Congratulations to Dr. Tess McCoy, who defended her dissertation “Indigenous Installation Art as Story: Material, Method, and Memory in the Practices of Sonya Kelliher-Combs, Hannah Claus, and Maureen Gruben” under the direction of Dr. Kristin Dowell in the spring of 2025.
Dr. McCoy specializes in the visual cultures of the Americas and global contemporary art, with a focus on Circumpolar Indigenous art. She has a particular interest in Alaska Native communities and Indigenous communities throughout Canada. Her research pursuits include studies on Indigenous customary materiality, cultural memory, stories and storytelling practices, identity creation, legacies of colonialism, environmental stewardship, activism, and visual sovereignty.
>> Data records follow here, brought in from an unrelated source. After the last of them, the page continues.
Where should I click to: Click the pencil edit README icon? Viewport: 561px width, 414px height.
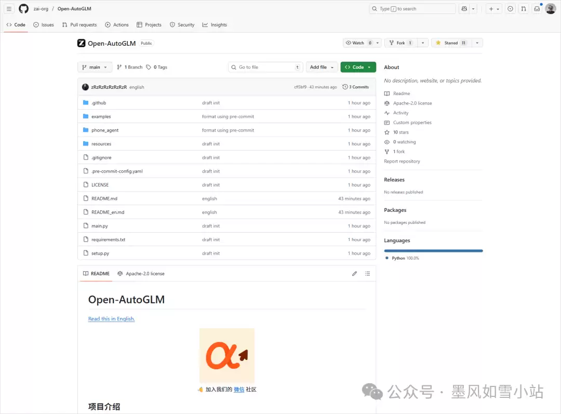click(354, 274)
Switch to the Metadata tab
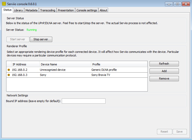This screenshot has width=192, height=140. (x=31, y=10)
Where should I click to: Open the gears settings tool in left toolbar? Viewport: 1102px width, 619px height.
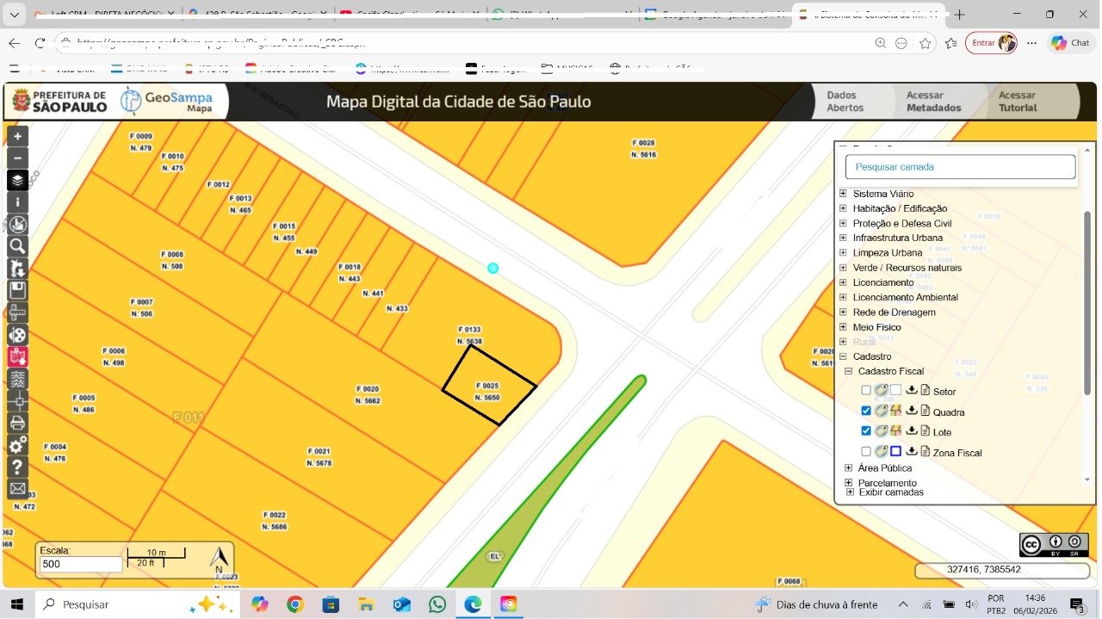(17, 445)
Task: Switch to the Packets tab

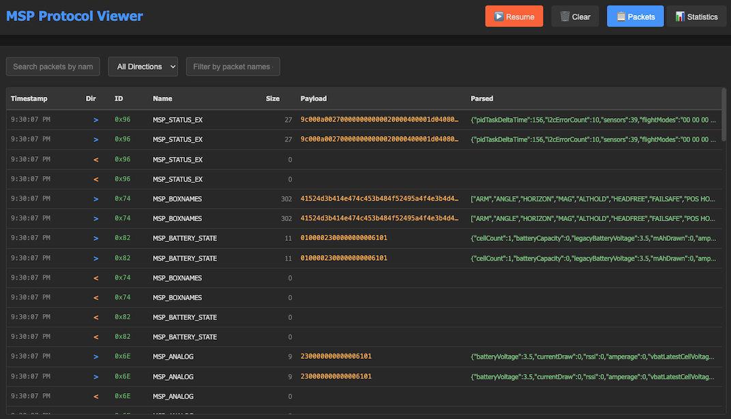Action: pyautogui.click(x=635, y=16)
Her dissertation specifically looks at the installation artworks of three Circumpolar Indigenous women artists. Using Indigenous storywork and visual sovereignty as methodological and theoretical guides, she considers how abstract art installations communicate personal and communal knowledge and experiences through materials, symbols, memories, and processes.
Dr. Dowell writes:
“Tess’s expansive and innovative research process has taken her to archives, museums, collections, and artist studios from Washington D.C. to New York City, to Montreal and Ottawa to Anchorage, Alaska. She is the first scholar to analyze the installation art of these three Indigenous women artists: Sonya Kelliher-Combs (Iñupiaq/Athabascan/German/Irish), Hannah Claus (Kanien’kehá:ka [Tyendinaga Mohawks of the Bay of Quinte]/English), and Maureen Gruben (Inuvialuk). She explores how each of their installation art works reflect storied objects that reclaim and foreground Indigenous materiality, relationality, labor, and knowledge. Her work brings a new lens to Circumpolar Indigenous Art while making critical interventions in the fields of Native American Art History and Global Contemporary Art. It has been an honor to chair her dissertation committee and to see her research develop across these years!”
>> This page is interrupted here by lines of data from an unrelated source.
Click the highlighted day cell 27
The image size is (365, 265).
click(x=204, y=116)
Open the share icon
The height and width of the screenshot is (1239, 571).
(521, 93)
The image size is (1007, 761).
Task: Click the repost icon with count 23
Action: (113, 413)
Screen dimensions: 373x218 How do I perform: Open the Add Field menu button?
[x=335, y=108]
About Dr. Dowell’s mentorship, Tess writes, “Kristin has been an amazing advisor over the last five years. She has taught me so much about research and writing that has become invaluable to me as a scholar. Her guidance and her friendship have been a highlight of my time at FSU.”
Dr. McCoy received funding support to travel to Canada and Alaska for her research, as well as to present at conferences nationally and internationally, through Florida State University’s Native American and Indigenous Studies Center, The Graduate School, and the Department of Art History. She obtained further funding through the American Philosophical Society’s Phillips Fund for Native American Research, The Pittsburgh Foundation’s Walter Read Hovey Memorial Fund, the Terra Foundation for American Art, and the Andrew W. Mellon Foundation.
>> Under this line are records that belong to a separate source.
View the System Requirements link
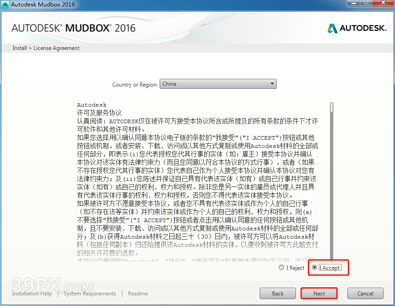 pos(90,294)
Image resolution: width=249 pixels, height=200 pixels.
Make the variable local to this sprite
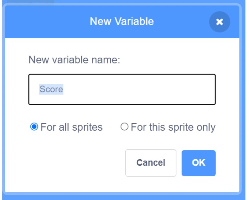click(x=125, y=127)
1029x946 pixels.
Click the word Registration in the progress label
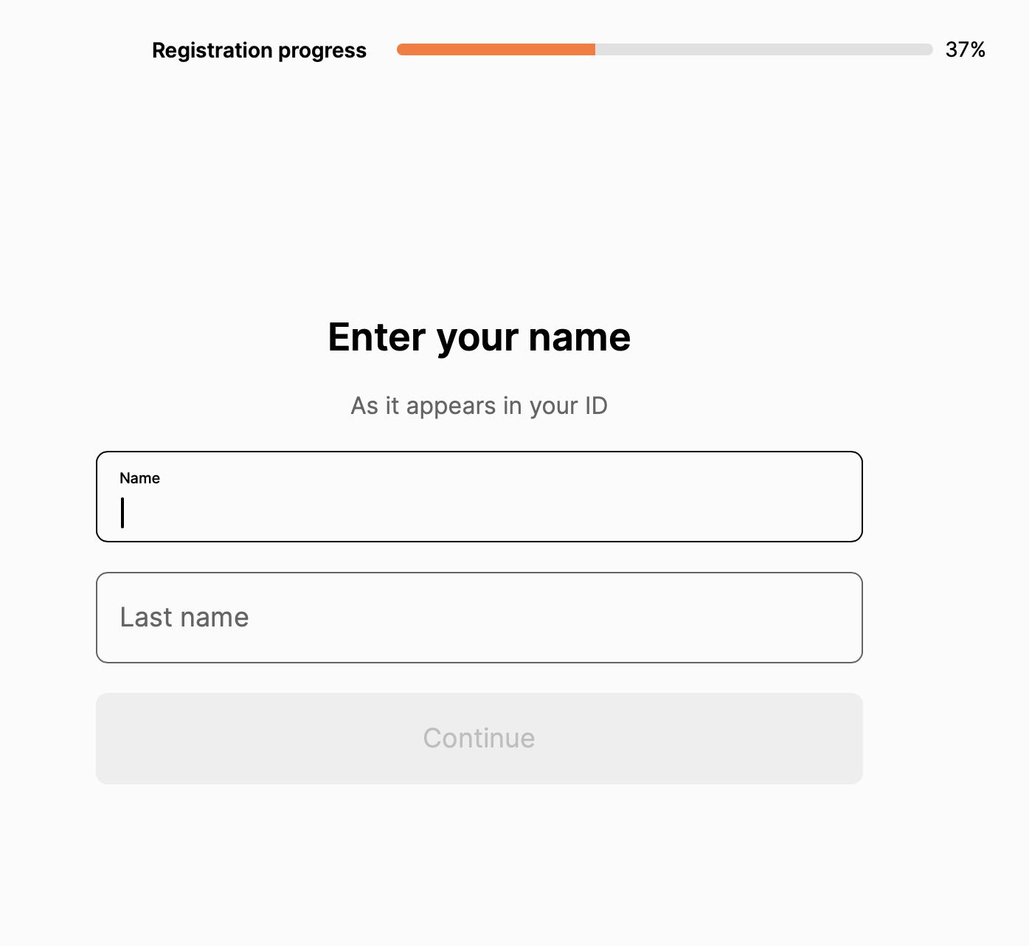click(212, 50)
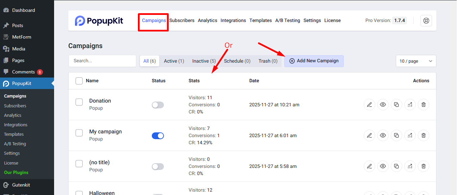Open the 10/page pagination dropdown
457x195 pixels.
click(x=416, y=61)
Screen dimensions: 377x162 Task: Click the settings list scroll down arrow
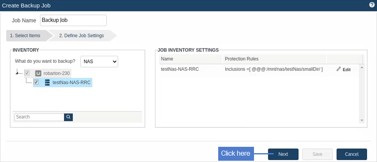[x=362, y=120]
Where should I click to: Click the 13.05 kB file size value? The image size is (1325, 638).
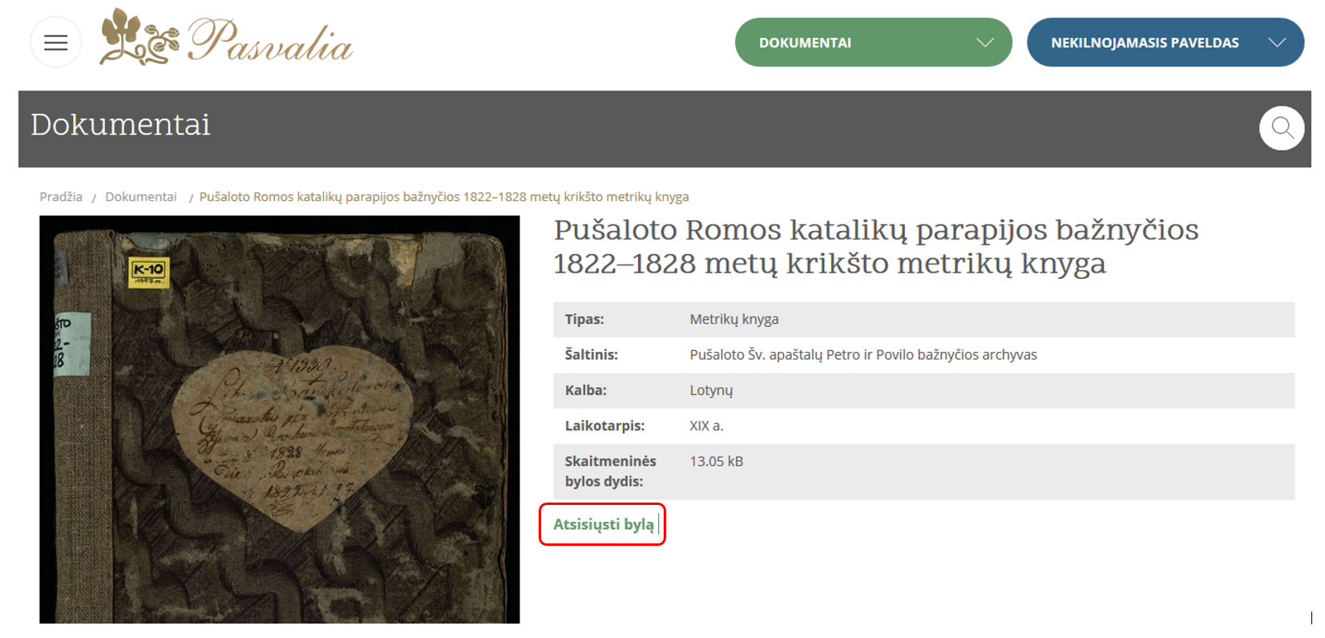[716, 462]
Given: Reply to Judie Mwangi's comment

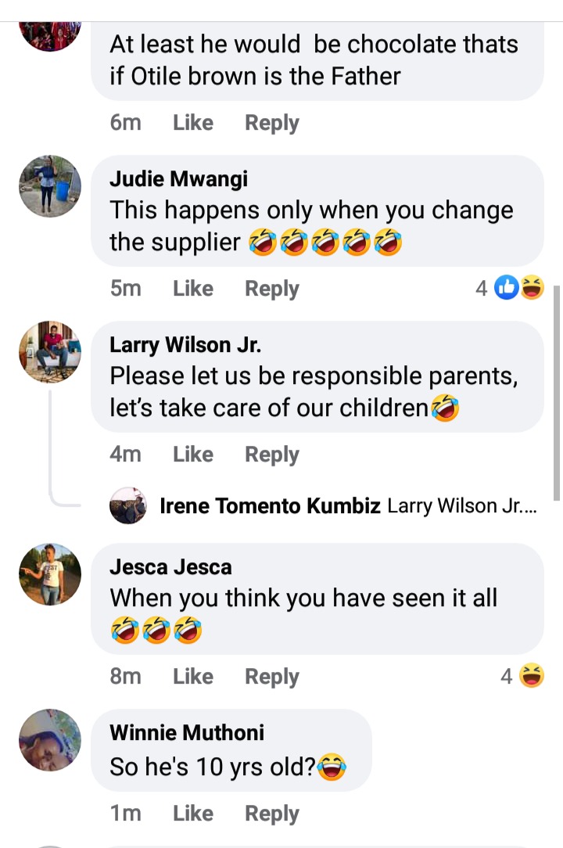Looking at the screenshot, I should [272, 289].
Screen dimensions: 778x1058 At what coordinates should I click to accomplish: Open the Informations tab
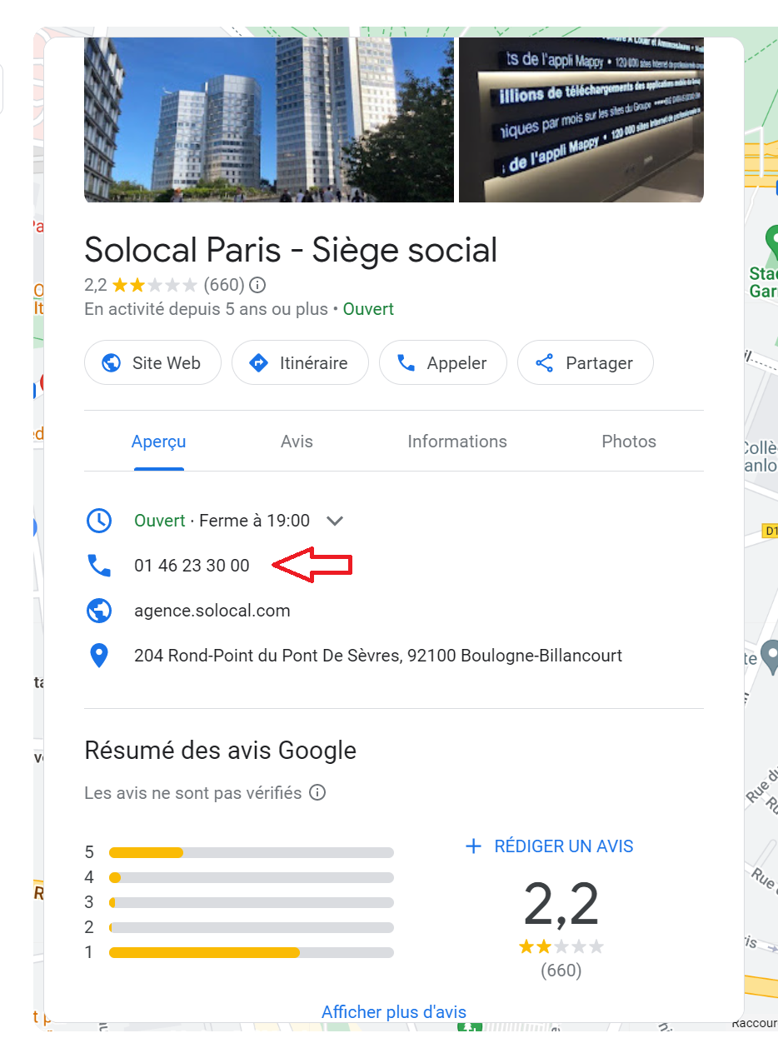(456, 442)
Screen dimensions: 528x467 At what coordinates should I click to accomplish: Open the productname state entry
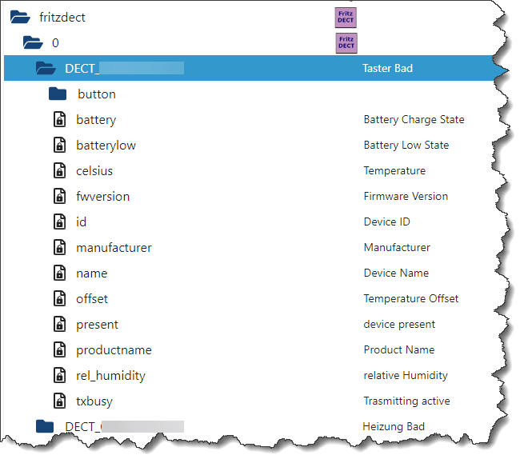114,350
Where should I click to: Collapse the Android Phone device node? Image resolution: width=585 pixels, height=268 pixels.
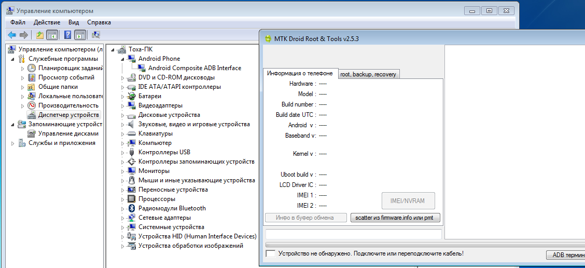click(x=123, y=59)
Tess has presented her research at several conferences over the last several years, including the Association for Art History Conference at the University of York in spring 2025, The Materiality of Resistance symposium at the California College of the Arts in 2024, the American Society of Ethnohistory Crisis and Resilience conference in 2023, and the Inuit Studies Conference, Auviqsaqtut at the University of Winnipeg in 2022.
As a doctoral candidate, Tess served as the professor and curatorial advisor for the undergraduate Museum Object practicum course in 2024 that culminated an online exhibition, The Art of Persistence: Exploring Symbols, Materials, and Function in Southwestern Indigenous Art. She also co-curated the online Global Indigenous Cinema Showcase with Dr. Kristin Dowell’s Global Indigenous Cinema course in 2020.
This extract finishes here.